Go through the data line by line. Copy each one holding the string "icon".

### DATA EXCERPTS:
===

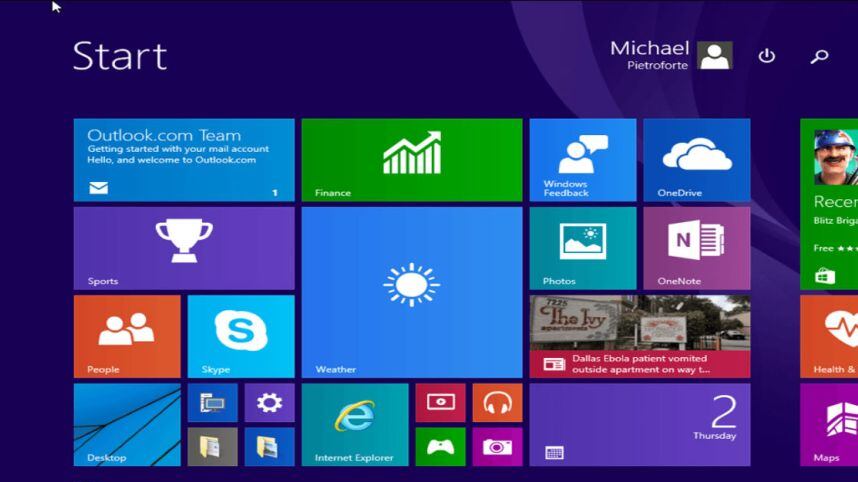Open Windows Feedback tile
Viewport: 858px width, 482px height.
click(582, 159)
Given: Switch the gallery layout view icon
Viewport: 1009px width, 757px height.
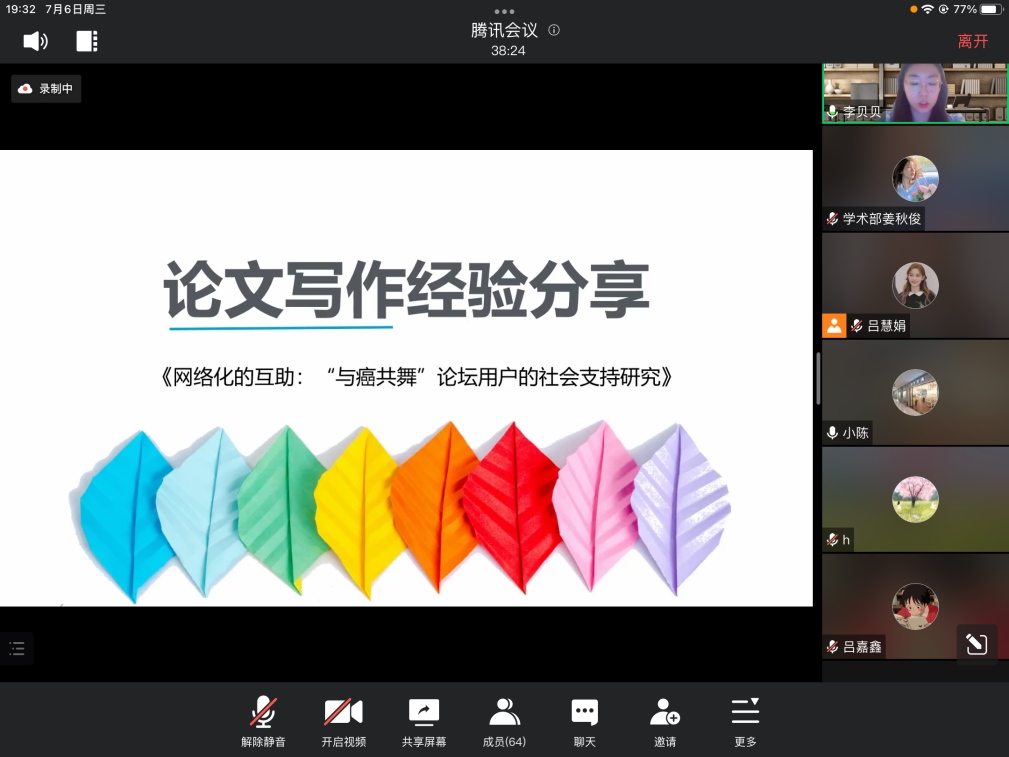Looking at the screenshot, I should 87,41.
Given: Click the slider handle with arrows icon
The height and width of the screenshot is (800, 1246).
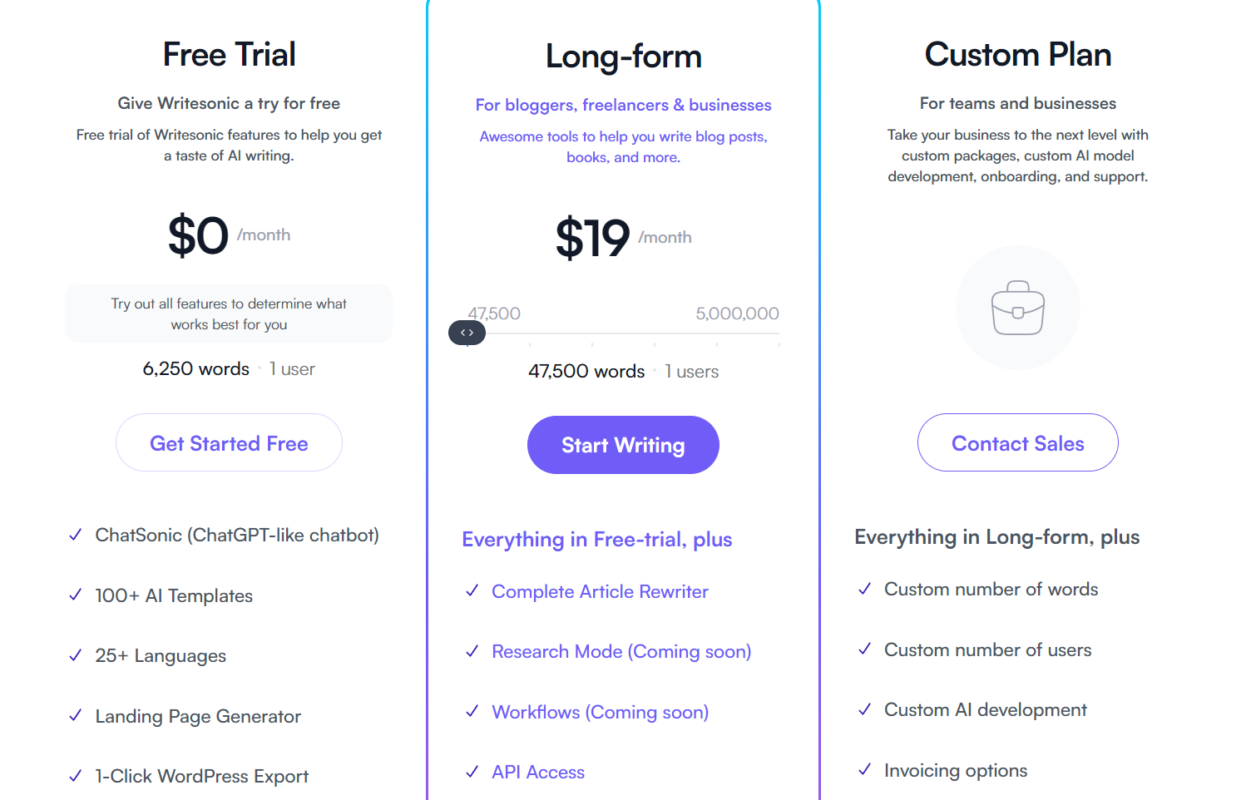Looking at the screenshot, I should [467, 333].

===

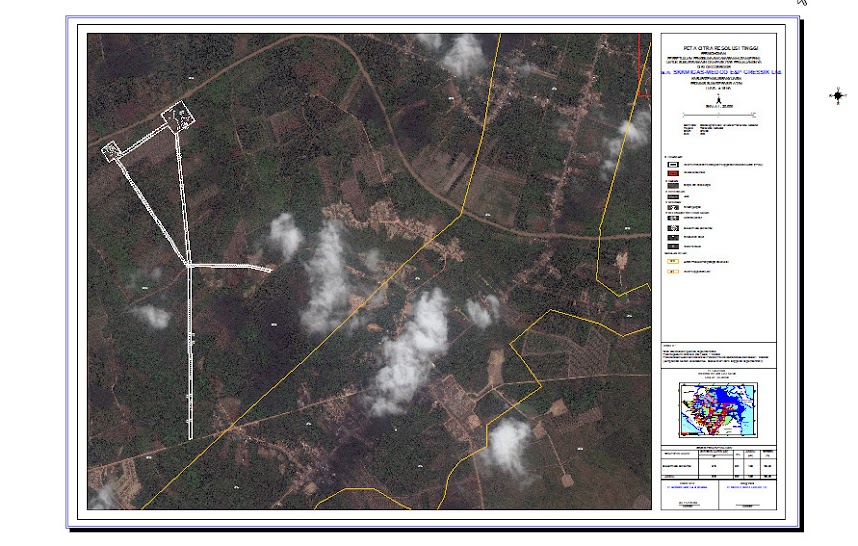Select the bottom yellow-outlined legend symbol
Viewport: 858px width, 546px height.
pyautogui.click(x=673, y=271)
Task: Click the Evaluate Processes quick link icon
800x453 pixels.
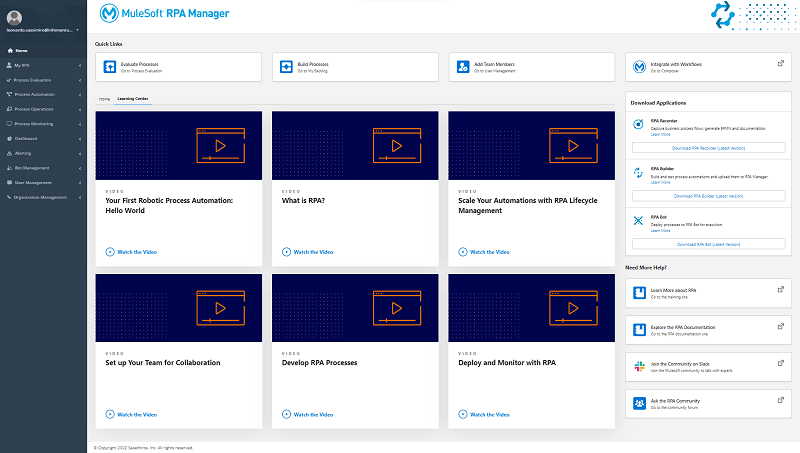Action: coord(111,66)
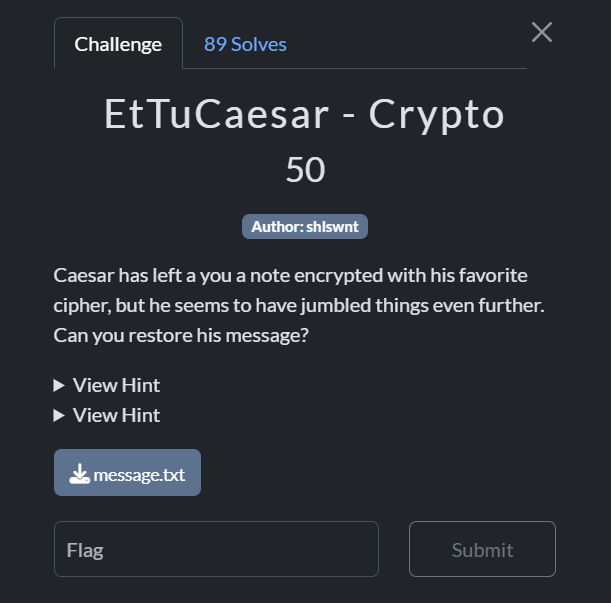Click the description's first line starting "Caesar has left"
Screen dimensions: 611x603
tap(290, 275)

===

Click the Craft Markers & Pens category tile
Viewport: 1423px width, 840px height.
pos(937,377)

===

### EXERCISE RESPONSE:
Given: Switch the gallery layout view icon
Given: Click the slider handle with arrows icon
Task: Click the Evaluate Processes quick link icon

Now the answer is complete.